Slow wealth
Lone Wolf and I checked out the new exhibit at the Smithers Art Gallery this week: Get. Rich. Slow. / Real Wealth
As the poster describes it, the gallery’s first exhibit of 2014 “explores the relationship between the intrinsic aesthetic and ecological wealth of the natural landscape in northern BC and our exploitation of that natural wealth through resource extraction for economic wealth.”
(That sentence has Leona in a fit.)
The exhibit showcases two northern BC artists: Mike Ambach and Tara Irwin.
Irwin is the city of Terrace’s sustainability coordinator. Her series of acrylic paintings, “Real Wealth,” is a potent response to questions we in the north—and south—are grappling with: What does true prosperity look like? What’s the intrinsic value of our wild spaces? Can we put a price on our most precious resources?
With Enbridge, dozens of mining companies, IPPs, and LNG bulldogs barking at our door, Irwin’s series is timely.
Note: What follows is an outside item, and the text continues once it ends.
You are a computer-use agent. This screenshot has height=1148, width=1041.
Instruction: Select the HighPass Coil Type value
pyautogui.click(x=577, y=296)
But it was Ambach’s haunting images and text that pulled me into the gallery on a hectic day of running errands in town.
The Prince Rupert photographer lays out the rubble that litters the north. Paint peeling off abandoned storefronts. Discarded vehicles bleeding rust onto the forest floor. In text so faint that you’re forced to stand and squint to discern the message, he overlays promises that hang in the northern wind: opportunity, benefit streams, unlimited growth potential.
“The occupiers had all moved on, point made.”
The exhibit is at Smithers Art Gallery until March 15th.
2 Responses to “Slow wealth”
Thanks for the appreciative review. I was hesitating with the text overlays (didn’t want to make them too ‘in your face’ so instead went with a semi-transparent look).
Works beautifully. It really forces you to pause and look deeply into the image while asking yourself “What’s going on here?”